● Text
--- begin ---
[Bioperl-l] help using SEARCH IO to parse blast results
alison waller
alison.waller at utoronto.ca
Tue Nov 27 21:32:07 UTC 2007
Thanks Everyone,
Your edits worked Dave, however after looking at the output I realized that
I only want information on the top hsp per query returned. For example some
of the querys the top hit has two hsps so it returned both.
I tried to further edit it, but after 3 attempts they are all failing, I
think due to me using the loops wrong.
I also have another problem, I also want to retrieve the gi, this doesn't
seem to be straight forward as it should. I found another method
_get_seq_identifiers, but this looks awkward, isn't there and object for the
gi?
I've pasted my non-working script below if there are any suggestions on how
to get it to print out just the first hsp per hit, that would be great.
--- end ---
● Objective
Can you write out everything in the BioPerl post from "I also have" down to "would be great.", changing "script" to "code"?

● Dataset excerpt
--- begin ---
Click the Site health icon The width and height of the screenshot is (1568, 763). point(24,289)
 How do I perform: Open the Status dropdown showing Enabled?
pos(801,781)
--- end ---
● Output
I also have another problem, I also want to retrieve the gi, this doesn't
seem to be straight forward as it should. I found another method
_get_seq_identifiers, but this looks awkward, isn't there and object for the
gi?
I've pasted my non-working code below if there are any suggestions on how
to get it to print out just the first hsp per hit, that would be great.